Ancient Civilizations – Tower of Babel

Ancient Civilizations - Tower of Babel

Ancient Civilizations – Tower of Babel: Legends tells us that language once unified all of humanity, but a detrimental blunder led to this once-unifying force becoming a means of mass confusion. Beyond the biblical account, researchers found most modern languages do indeed stem from a singular matrix language. Could it be this mother language was a gift from ancient gods who seeded the birth of humanity and gave rise to ancient civilizations? By understanding the power of the spoken word and rediscovering this ancient, forbidden language, we may find returning to unification is an individual journey beholden with many paths to transcendence.


 

 



 

Since times immemorial, humankind has searched for the answers to who we are, where we came from and why are we here. Embedded into ancient mythology and our forgotten history, is a code which unlocks our connection with transcendence and paves the way for a new golden age.

 

Ancient Civilizations – Tower of Babel

 

The Tower of Babel narrative in Genesis 11:1–9 is an origin myth meant to explain why the world’s peoples speak different languages. According to the story, a united human race in the generations following the Great Flood, speaking a single language and migrating eastward, comes to the land of Shinar. There they agree to build a city and a tower tall enough to reach heaven. God, observing their city and tower, confounds their speech so that they can no longer understand each other, and scatters them around the world.

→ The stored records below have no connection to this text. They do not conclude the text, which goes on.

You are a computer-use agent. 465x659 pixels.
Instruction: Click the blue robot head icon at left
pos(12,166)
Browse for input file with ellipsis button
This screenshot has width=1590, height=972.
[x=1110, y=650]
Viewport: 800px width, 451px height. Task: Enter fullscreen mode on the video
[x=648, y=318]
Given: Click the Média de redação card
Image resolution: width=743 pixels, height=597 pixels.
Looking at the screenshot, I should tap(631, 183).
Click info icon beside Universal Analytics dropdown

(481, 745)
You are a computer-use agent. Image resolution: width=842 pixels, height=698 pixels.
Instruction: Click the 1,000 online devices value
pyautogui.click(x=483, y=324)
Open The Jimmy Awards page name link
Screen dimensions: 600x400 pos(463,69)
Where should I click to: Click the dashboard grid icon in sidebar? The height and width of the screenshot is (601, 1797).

Some modern scholars have associated the Tower of Babel with known structures, notably the Etemenanki, a ziggurat dedicated to the Mesopotamian god Marduk in Babylon. A Sumerian story with some similar elements is told in Enmerkar and the Lord of Aratta.

There is a Sumerian myth similar to that of the Tower of Babel, called Enmerkar and the Lord of Aratta, where Enmerkar of Uruk is building a massive ziggurat in Eridu and demands a tribute of precious materials from Aratta for its construction, at one point reciting an incantation imploring the god Enki to restore (or in Kramer’s translation, to disrupt) the linguistic unity of the inhabited regions—named as Shubur, Hamazi, Sumer, Uri-ki (Akkad), and the Martu land, “the whole universe, the well-guarded people—may they all address Enlil together in a single language.” In addition, a further Assyrian myth, dating from the 8th century BC during the Neo-Assyrian Empire (911–605 BC), bears a number of similarities to the later written biblical story.